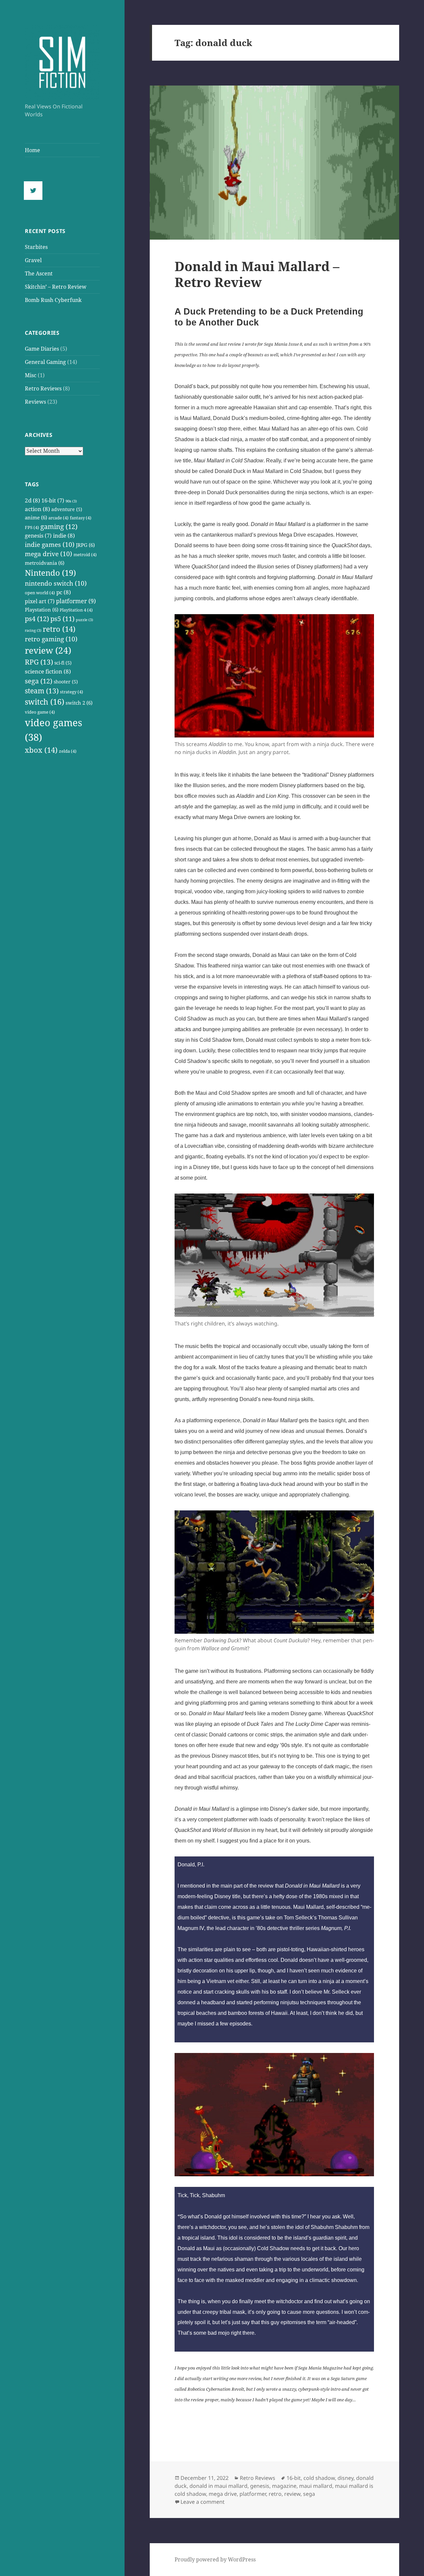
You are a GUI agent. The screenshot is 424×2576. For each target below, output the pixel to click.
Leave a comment (203, 2501)
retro (59, 629)
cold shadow (319, 2478)
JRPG (85, 545)
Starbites (36, 247)
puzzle (84, 619)
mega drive (48, 554)
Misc (30, 375)
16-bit (52, 500)
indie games (50, 544)
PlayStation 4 (76, 610)
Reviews (35, 401)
────────────────
** Activity **
Write out the material above precisely, leaving each picture behind.

** Reply **
You are a GUI agent. The screenshot is 424×2576. For each target below, output the pixel to click.
Leave a comment (203, 2501)
retro (59, 629)
cold shadow (319, 2478)
JRPG (85, 545)
Starbites (36, 247)
puzzle (84, 619)
mega drive (48, 554)
Misc (30, 375)
16-bit (52, 500)
indie games (50, 544)
PlayStation 4 (76, 610)
Reviews (35, 401)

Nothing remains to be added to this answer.